Roman poétique et absurde, La présence interroge. Des éléments éparses, distillés au compte-gouttes, créent un univers bancal, plein de courants d’air. Des nuées de mouches mortes, du lait renversé au sol, le journal intime d’une femme morte depuis des lustres, un jardin des horreurs à moitié détruit. L’histoire pourrait être morbide, elle est plutôt douce et brumeuse. On se pose des questions tout en étant un peu anesthésié, et en se laissant porter gentiment. C’est un peu ça le problème. Comme le héros, qui vit une espèce d’identification avec une des anciennes propriétaires du château bienheureuse, on se met à accepter tous ces éléments incongrus avec une certaine indifférence.

Le roman est pourtant riche et intelligent, avec des formules brillantes, et de vraies choses à dire (à la fin, on s’aperçoit qu’on est plutôt dans un futur proche que dans le présent, et que ce futur est assez glaçant), mais tout cela, finalement passe au second plan. On pense souvent à Murakami , bien sûr, en moins tenu, plus vaporeux. Pas entièrement convaincue, mais je serai curieuse de lire d’autres productions du gars.

On retiendra cependant cette phrase, empruntée à Hubert Lucot : « Pour vivre, survivre, il faut s’en foutre un peu. » Moi, perso, j’ai du mal.

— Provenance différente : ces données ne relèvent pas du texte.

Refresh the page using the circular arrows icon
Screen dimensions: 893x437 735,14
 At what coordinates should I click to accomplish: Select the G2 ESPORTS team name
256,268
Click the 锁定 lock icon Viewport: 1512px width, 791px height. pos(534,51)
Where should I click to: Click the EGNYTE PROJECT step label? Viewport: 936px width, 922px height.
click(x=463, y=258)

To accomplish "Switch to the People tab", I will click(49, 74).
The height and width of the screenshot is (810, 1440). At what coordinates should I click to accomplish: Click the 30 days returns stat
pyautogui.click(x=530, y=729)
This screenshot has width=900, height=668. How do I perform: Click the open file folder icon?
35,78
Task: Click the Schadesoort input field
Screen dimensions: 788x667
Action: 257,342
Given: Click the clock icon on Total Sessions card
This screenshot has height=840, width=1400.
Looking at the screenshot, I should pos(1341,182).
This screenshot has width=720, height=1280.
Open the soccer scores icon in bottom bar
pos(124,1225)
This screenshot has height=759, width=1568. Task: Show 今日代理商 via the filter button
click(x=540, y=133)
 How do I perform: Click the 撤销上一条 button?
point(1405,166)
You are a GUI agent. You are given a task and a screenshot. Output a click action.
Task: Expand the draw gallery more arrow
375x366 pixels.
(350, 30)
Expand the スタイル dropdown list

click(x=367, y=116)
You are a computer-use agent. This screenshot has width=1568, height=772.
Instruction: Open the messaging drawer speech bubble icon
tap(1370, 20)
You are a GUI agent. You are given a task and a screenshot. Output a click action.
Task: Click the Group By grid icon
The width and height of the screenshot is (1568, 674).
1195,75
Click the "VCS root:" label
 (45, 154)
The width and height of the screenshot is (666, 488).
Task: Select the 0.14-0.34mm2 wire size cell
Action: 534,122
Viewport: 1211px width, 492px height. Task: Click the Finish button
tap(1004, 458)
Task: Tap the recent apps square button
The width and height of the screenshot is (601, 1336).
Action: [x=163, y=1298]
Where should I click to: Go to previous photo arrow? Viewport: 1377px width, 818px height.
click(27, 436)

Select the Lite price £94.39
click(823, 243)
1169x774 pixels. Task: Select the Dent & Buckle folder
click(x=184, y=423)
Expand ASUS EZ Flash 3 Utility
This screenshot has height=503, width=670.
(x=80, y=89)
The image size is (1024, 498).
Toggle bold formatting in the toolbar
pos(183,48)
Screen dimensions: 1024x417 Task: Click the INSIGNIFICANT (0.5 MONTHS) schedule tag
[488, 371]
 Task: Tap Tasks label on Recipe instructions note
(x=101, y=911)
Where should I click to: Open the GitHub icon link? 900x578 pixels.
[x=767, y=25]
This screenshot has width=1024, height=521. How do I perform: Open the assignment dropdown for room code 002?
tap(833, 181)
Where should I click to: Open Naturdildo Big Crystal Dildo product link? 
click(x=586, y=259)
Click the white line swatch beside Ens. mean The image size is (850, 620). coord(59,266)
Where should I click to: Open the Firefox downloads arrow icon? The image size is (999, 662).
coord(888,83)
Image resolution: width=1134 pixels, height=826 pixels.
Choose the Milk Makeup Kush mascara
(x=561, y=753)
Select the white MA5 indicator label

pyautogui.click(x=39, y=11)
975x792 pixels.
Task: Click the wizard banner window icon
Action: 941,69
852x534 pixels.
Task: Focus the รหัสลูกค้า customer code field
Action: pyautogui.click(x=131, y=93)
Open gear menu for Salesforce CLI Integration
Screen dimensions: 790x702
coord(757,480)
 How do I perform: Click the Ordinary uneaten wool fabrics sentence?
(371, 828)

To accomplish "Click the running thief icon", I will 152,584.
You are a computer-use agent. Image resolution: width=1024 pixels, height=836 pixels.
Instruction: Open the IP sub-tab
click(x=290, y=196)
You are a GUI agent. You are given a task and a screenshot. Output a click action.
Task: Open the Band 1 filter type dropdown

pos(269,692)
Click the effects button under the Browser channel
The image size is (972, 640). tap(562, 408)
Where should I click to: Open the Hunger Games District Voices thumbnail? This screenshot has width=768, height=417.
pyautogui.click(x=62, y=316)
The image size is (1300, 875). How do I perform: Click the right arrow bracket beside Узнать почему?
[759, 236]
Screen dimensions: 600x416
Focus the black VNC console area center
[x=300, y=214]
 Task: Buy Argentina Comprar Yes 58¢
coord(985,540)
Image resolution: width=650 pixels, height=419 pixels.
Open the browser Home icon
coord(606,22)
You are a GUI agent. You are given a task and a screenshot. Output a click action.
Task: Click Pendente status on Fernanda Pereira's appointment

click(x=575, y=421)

Chronique livre : Madame, Monsieur, bonsoir…

de Patrick Le Bel (?).

Un peu curieux cet objet. Que la citadelle de la première chaîne francophone soit pourrie jusqu’à la moëlle, vendue à l’audimat, à Sarkozy et au fric, ça, on savait déjà, du moins on s’en doutait fortement. On en apprend par contre un peu plus sur les méthodes-maison, qui permettent de mettre de l’huile dans les rouages, et scotcher l’ensemble en un tout proche de l’explosion, mais qui n’explosera jamais. C’est sûr que quand on paye à prix d’or les secrétaires à ne rien branler, et les journalistes mis au placard à fermer leur gueule, ça incite à la boucler. L’argent, comme facteur de cohésion sociale. Je vous assure que parfois on regrette d’avoir fait des études.

Le livre est un patchwork d’anecdotes éparses, pas toujours bien agencées, bien articulées. J’avoue n’avoir pas tout suivi, ne connaissant pas les gens dont il s’agit, et n’ayant pas regarder le journal de TF1 depuis environ 20 ans. Du coup certaines scènes ont fait ploc dans ma tête. C’est mal fichu, et c’est en ça que c’est intéressant, car il y a une forme d’urgence derrière tout ça, d’exutoire maladroit. On aurait pu prendre ça pour un pétard mouillé, un canular, mais heureusement les réactions incroyables de la maison Bouygues nous prouvent fondamentalement le contraire (je vous conseille la lecture de l’article de Rue 89 sur le sujet). Leur indifférence aurait été un beau démenti, leur agitation ne fait qu’accroître les charges. Il y a quelque chose de pourri au royaume de l’audimat.